# [Provided passage]
============================================================

This species was first described by Edward Meyrick in 1883 using specimens collected in Christchurch in January and named Oecophora macarella. Meyrick went on to give a more detailed description in 1884. In 1915 Meyrick placed this species within the Borkhausenia genus. In 1926 Alfred Philpott was unable to study the genitalia of the male of this species as no species were held in New Zealand collections. George Hudson discussed this species under the name B. macarella in his 1928 publication The butterflies and moths of New Zealand. In 1988 J. S. Dugdale placed this species in the genus Tingena. The male lectotype, collected in the Port Hills, is held at the Natural History Museum, London.

==Description==
Meyrick first described this species as follows:

Fore wings pale yellow, base of costa blackish, sometimes a mark on fold and bar from anal angle obscurely dark fuscous; hind wings whitish-grey; thorax dark fuscous, posterior margin yellowish.

Meyrick went on to do a more detailed description as follows:

Male, female. — 12 1/2-14 mm. Head pale yellow. Palpi whitish-yellow, basal half of both joints externally irrorated with dark fuscous. Antennae ochreous-whitish, basal joint dark fuscous except at apex. Thorax dark fuscous, with small lateral and posterior pale yellowish spots. Abdomen grey-whitish. Anterior legs dark fuscous; middle legs ochreous-whitish irrorated with dark fuscous, except at apex of joints; posterior legs ochreous-whitisb. Forewings moderate, costa moderately arched, apex blunt-pointed, hindmargin very obliquely rounded; pale yellow, somewhat suffused with deeper yellow; costa dark fuscous towards base; sometimes a few dark fuscous scales on fold at 1/3, and on a bar from disc to anal angle : cilia pale yellow, with several rows of grey points, and a darker grey shade before tips. Hindwings whitish-grey; cilia grey-whitish.
Meyrick suggested that this species could be distinguished by its "pale yellow colouring, less defined basal mark on costa and the almost wholly dark fuscous thorax".

== Distribution ==
This species is endemic to New Zealand and has been observed on both the North and South Islands including in Wellington, Kapiti Island and Christchurch.

== Behaviour ==
The adults of this species are on the wing from November to February. T. macarella are attracted to light.

==Hosts==
The larvae of this species are litter feeders including on the litter of Festuca.

============================================================

# [Instructions]
**1.** Decide whether each statement agrees with the moth passage: (a) Meyrick placed the species in the genus Borkhausenia in 1915; (b) the male lectotype is held in Christchurch; (c) adults fly from November to February. Answer yes or no for each, and quote the words from the passage that settle it.
**2.** Repeat word for word the part of the moth passage that begins at the words "Fore wings pale" and ends after the words "posterior margin yellowish.".
Base every answer on the moth passage alone.

============================================================

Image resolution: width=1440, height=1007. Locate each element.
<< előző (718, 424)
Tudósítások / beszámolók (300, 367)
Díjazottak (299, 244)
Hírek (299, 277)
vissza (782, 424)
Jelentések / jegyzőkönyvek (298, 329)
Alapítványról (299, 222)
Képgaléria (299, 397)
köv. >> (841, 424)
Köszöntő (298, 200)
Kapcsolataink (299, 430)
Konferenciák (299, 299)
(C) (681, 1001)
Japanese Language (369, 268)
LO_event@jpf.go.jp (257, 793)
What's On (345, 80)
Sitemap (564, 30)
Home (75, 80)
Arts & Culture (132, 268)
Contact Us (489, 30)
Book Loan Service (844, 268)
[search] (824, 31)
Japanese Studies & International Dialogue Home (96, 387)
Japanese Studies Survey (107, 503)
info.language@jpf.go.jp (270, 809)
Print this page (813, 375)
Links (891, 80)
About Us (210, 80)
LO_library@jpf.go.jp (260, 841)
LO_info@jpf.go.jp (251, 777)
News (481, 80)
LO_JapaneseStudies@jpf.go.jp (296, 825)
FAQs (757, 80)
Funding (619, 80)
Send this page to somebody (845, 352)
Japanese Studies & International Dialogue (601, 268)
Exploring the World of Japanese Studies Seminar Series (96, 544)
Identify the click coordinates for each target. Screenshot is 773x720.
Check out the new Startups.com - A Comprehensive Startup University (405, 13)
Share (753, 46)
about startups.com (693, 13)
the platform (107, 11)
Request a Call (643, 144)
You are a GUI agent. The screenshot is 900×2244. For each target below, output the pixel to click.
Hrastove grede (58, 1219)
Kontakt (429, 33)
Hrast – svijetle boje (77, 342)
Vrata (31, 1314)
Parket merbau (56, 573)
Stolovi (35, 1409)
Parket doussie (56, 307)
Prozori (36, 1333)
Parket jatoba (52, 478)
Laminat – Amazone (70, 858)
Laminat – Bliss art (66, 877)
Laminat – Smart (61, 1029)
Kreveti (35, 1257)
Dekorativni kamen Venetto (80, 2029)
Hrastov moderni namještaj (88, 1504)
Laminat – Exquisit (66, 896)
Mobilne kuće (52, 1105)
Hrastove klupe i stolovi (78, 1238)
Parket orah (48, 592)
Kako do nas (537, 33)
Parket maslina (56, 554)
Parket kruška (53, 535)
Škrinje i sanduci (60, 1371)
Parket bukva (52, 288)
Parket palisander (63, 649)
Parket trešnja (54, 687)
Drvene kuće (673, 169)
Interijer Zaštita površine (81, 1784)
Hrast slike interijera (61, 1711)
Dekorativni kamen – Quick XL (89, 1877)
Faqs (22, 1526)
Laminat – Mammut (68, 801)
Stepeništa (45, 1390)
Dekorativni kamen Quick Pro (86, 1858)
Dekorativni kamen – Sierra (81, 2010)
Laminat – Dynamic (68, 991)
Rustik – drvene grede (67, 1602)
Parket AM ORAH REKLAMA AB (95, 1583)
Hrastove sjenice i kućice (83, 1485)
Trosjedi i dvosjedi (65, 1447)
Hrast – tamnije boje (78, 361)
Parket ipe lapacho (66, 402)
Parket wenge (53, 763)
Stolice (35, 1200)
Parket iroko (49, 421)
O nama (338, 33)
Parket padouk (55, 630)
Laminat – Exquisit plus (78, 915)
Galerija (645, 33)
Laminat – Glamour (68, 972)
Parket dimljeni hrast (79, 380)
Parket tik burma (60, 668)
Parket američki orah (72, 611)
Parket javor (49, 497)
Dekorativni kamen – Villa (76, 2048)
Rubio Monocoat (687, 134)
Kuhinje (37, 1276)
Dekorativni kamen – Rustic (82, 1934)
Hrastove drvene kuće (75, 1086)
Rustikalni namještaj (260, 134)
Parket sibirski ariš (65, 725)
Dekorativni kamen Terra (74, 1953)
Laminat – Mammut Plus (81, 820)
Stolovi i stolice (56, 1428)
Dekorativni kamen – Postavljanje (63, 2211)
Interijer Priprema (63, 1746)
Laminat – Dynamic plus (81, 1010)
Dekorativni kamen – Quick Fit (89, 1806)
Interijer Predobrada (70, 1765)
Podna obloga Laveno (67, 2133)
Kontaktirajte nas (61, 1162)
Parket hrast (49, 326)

============================================================

# [Problem solutions]
**1.**
(a) Yes: "In 1915 Meyrick placed this species within the Borkhausenia genus."
(b) No: "The male lectotype, collected in the Port Hills, is held at the Natural History Museum, London."
(c) Yes: "The adults of this species are on the wing from November to February."

**2.**
Fore wings pale yellow, base of costa blackish, sometimes a mark on fold and bar from anal angle obscurely dark fuscous; hind wings whitish-grey; thorax dark fuscous, posterior margin yellowish.